— Instruções de trabalho —
**1.** Diga se cada uma das afirmações seguintes está de acordo com o excerto sobre servidões. Responda sim ou não e cite as palavras que o decidem. (a) O excerto acompanha o entendimento de que as servidões por destinação do pai de família não podem extinguir-se por desnecessárias. (b) Com a divisão do prédio, este fica a pertencer a mais de um dono. (c) Segundo o art.º 80.º, n.º 1 do Código do Notariado, os atos que importem constituição do direito de servidão sobre coisas imóveis celebram-se, em geral, por escritura pública.
**2.** De acordo com o excerto sobre servidões, como era o prédio quando o pai de família praticou os factos constitutivos da servidão?
**3.** Por favor, prossiga o excerto sobre servidões a partir da última frase apresentada.

— Excerto selecionado —
-*-*-
Sendo expressa, deve constar de escritura pública ou de documento particular autenticado, ex vi do disposto no   art.º 80.º, n.º 1 do Código do Notariado, o qual estatui:

1-Celebram-se, em geral, por escritura pública, os atos que importem reconhecimento, constituição, aquisição, modificação, divisão ou extinção dos direitos de propriedade, usufruto, uso e habitação, superfície ou servidão sobre coisas imóveis.

A talhe de foice, uma palavra para a questão da possibilidade de as servidões do artº 1549º poderem, ou não, serem extintas por desnecessidade.

Por se considerar que as servidões por destinação do pai de família têm por base um facto voluntário, permitindo a lei que se constituam, mesmo quando não são estritamente necessárias, tem-se entendido que não podem extinguir-se por desnecessárias, porque, então, nem se poderiam constituir. – cfr.  Ac. do STJ de 20/05/2010, p. 1671/05.7TBVCT e do TRG de  12.01.2012, p. 185/11.0TBAMR.G1.

Aqui não acompanhamos este entendimento, aliás, sufragado na decisão.

É que o pai de família praticou os factos constitutivos da servidão ainda quando o prédio era uno e, por via de regra, pertença apenas de um titular.

Logo,  a questão da necessidade não se colocava, pois que inexistia a possibilidade de afetação de direitos plúrimos e da consequente ocorrência de conflitos de interesses.

com a divisão do prédio estas caraterísticas alteram-se, pois que o prédio fica a pertencer a mais de um dono, com os consequentes possíveis direitos e interesses próprios, cuja defesa pode conflituar com os direitos e interesses dos demais proprietários.

Cuja análise e dilucidação, se introduzida em juízo, têm de ser operadas com razoabilidade e equilíbrio.

Destarte, a questão da (des)necessidade da servidão pode aqui colocar-se, ao menos tendencialmente, nos termos gerais.

Neste sentido se inclinando alguma  hodierna doutrina.

Assim:

«Sendo certo que é maioritária a doutrina que defende a irrelevância do desaparecimento da utilidade no âmbito das servidões voluntárias, não pode afastar-se a importância que assume o princípio da utilidade para o prédio dominante como função essencial da servidão. Como vimos, a inutilidade não pode fazer nascer uma servidão tendo, de igual modo, de comportar a sua extinção. Se falta o elemento básico da utilidade, deixará de existir a ratio iuris que motivou a servidão. Falhando a sua finalidade essencial, a servidão incorre numa causa natural e jurídica que obriga à sua extinção, por aplicação dos princípios gerais de falta de utilidade ou necessidade

Se a servidão se extingue por faltar algum dos requisitos essenciais à sua existência, como no caso de desaparecer o prédio dominante ou o prédio serviente, também se deverá extinguir se faltar o requisito da utilidade.
-*-*-
— Dados de origem —
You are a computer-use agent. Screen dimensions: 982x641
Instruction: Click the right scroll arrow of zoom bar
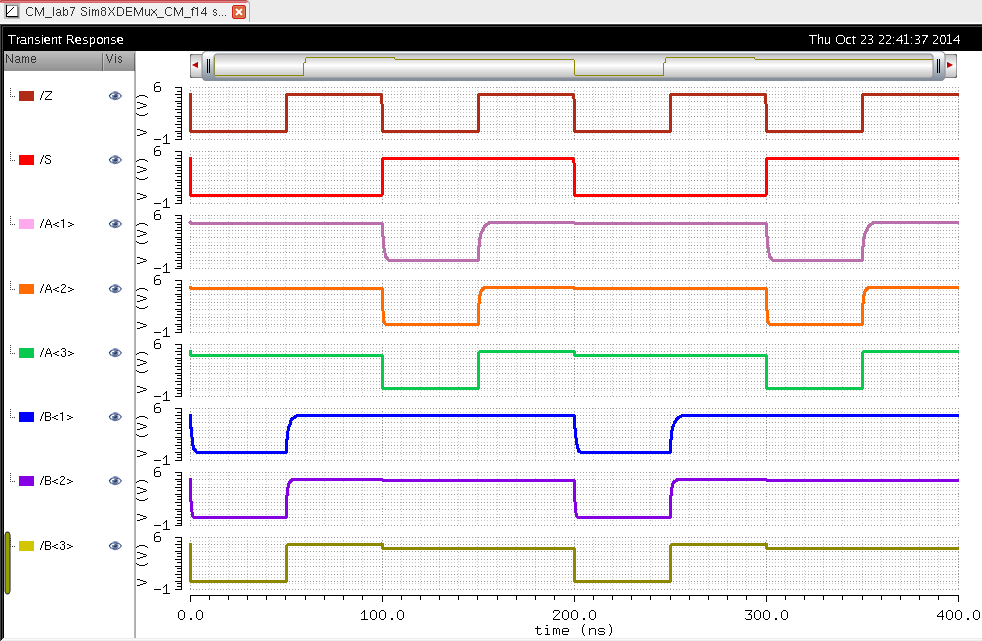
-*-*-
— Respostas por tarefa —
**1.**
(a) Não: "Aqui não acompanhamos este entendimento, aliás, sufragado na decisão."
(b) Sim: "o prédio fica a pertencer a mais de um dono"
(c) Sim: "Celebram-se, em geral, por escritura pública, os atos que importem reconhecimento, constituição, aquisição, modificação, divisão ou extinção dos direitos de propriedade, usufruto, uso e habitação, superfície ou servidão sobre coisas imóveis."

**2.** Era uno e, por via de regra, pertença apenas de um titular.

**3.**
Aliás, a criação de uma servidão em que não se verificasse a existência de qualquer utilidade violaria o princípio da tipicidade pois não estariam preenchidos os requisitos essenciais da figura (art. 1306º).

Se é certo que as servidões se podem constituir para satisfazer necessidades futuras ou transitórias, certo é também que se devem extinguir quando a utilidade que deu razão à sua constituição desapareça. A servidão reveste uma excepção ao princípio geral do conteúdo tendencialmente ilimitado do direito de propriedade, consagrado pelo artigo 1305º. Sendo um limite, deve extinguir-se o mais rapidamente possível, de modo a que o direito de propriedade retome a sua plenitude, de acordo com a sua vocação originária.

Aliás, a compressão do cerne de qualquer direito só poderá, em princípio, julgar-se legítima até onde o ónus ou encargo imposto sobre a coisa se revele necessário para assegurar ao terceiro uma fruição "normal" do seu próprio direito.» -  Rita Valente Ribeiro e Castro Teixeira , Da Extinção por Desnecessidade das Servidões por Destinação do Pai de Família, in https://repositorio.ucp.pt › bitstream.

(sublinhado nosso)

Como elementos excetivos do direito invocado pelas autoras, impendia sobre os réus provarem factos que consubstanciassem as invocadas figuras do não uso e da renúncia – artº 324º nº2 do CC..

No caso sub judice.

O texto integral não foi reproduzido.